In extenso : « Mais il connaît pas Raoul, ce mec ! Il va avoir un réveil pénible. J’ai voulu être diplomate à cause de vous tous, éviter que le sang coule. Mais maintenant c’est fini, je vais le travailler en férocité, le faire marcher à coup de lattes ! À ma pogne, je veux le voir ! Et je vous promets qu’il demandera pardon, et au garde-à-vous ! ».

Celle-ci compte parmi les répliques les plus surannées du cinéma mondial. Oui, je le dis, je le redis et je le confirme.

Il connaît pas Raoul est entrée en surannéité avec le recul cinématographique du noir&blanc, la disparition quasi complète des comédiens avec une gueule et du talent dedans, et l’extinction des écrivains à textes, conjointe à l’abandon du cinéma aux mains de producteurs devenus uniquement financiers spéculateurs et paradoxalement sans bourses.

Il n’en fallait pas plus pour pousser il connaît pas Raoul dans les ciné-clubs de quartiers ou pour le coller sur les bandes magnétiques des cassettes vidéo à magnétoscoper les soirs de pluie. Raoul Volfoni, truand de son état, grande gueule qui ne se ferme qu’au bourre-pif, sis à Pantruche, est le type que la parole désigne comme l’inconnu qui gagnerait à l’être moins. A des fins de bonne santé pour l’ignorant, vous l’aviez bien compris.
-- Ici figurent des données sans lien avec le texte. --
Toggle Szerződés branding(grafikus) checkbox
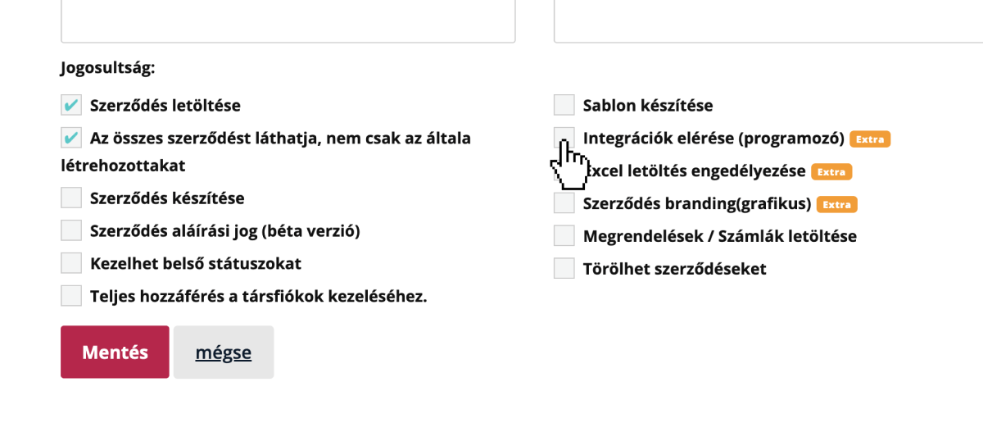coord(564,203)
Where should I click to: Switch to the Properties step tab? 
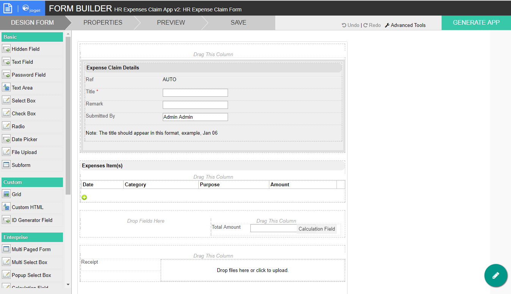pos(103,23)
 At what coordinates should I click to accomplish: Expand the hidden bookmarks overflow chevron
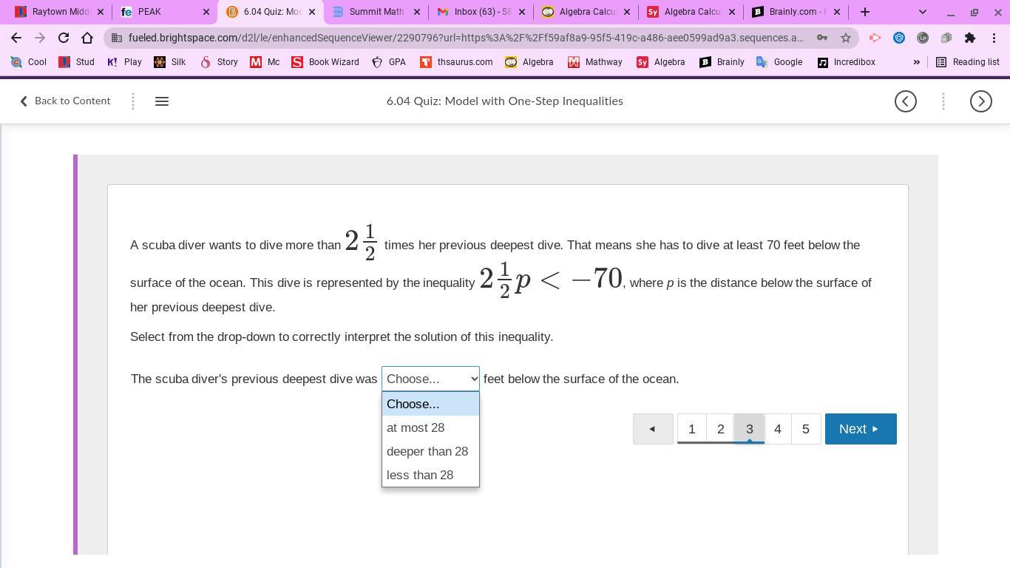point(916,62)
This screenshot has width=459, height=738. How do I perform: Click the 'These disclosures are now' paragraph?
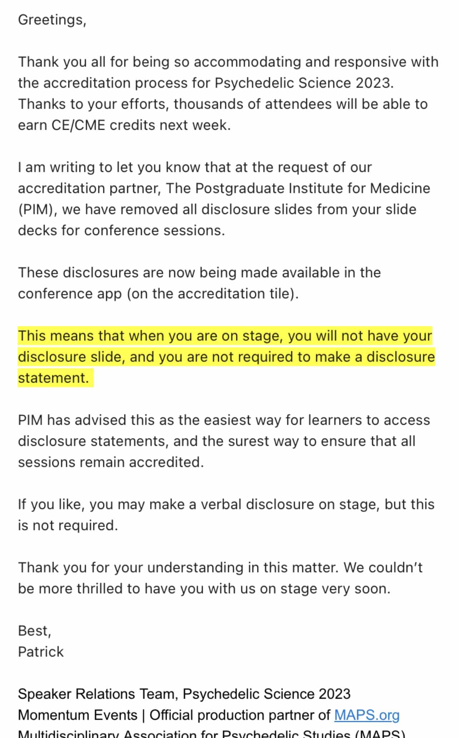click(199, 283)
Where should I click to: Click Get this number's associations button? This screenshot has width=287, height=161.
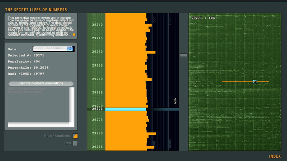point(41,83)
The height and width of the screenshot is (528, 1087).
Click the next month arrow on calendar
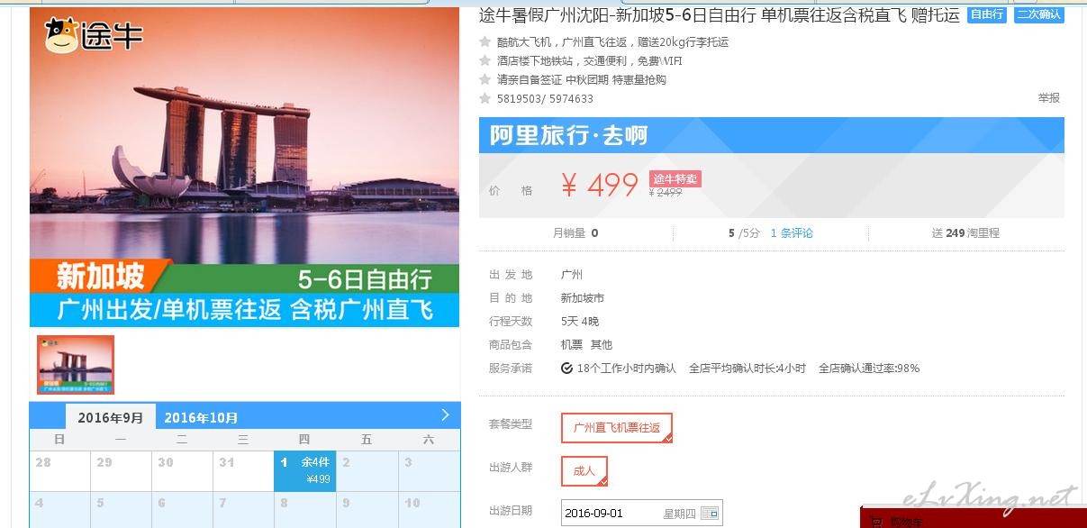[x=445, y=414]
La tournure exclamative du constat désabusé et chafouin est goûteuse comme une boisson d’homme. Il connaît pas Raoul est une prière désespérée devant la naïveté du chien dans un jeu de quilles et un appel à une prise de conscience salvatrice du blasphémateur. C’est aussi le chant du cygne de la gérontocratie outrée, le baroud d’honneur des anciens face aux modernes. C’est suranné, quoi…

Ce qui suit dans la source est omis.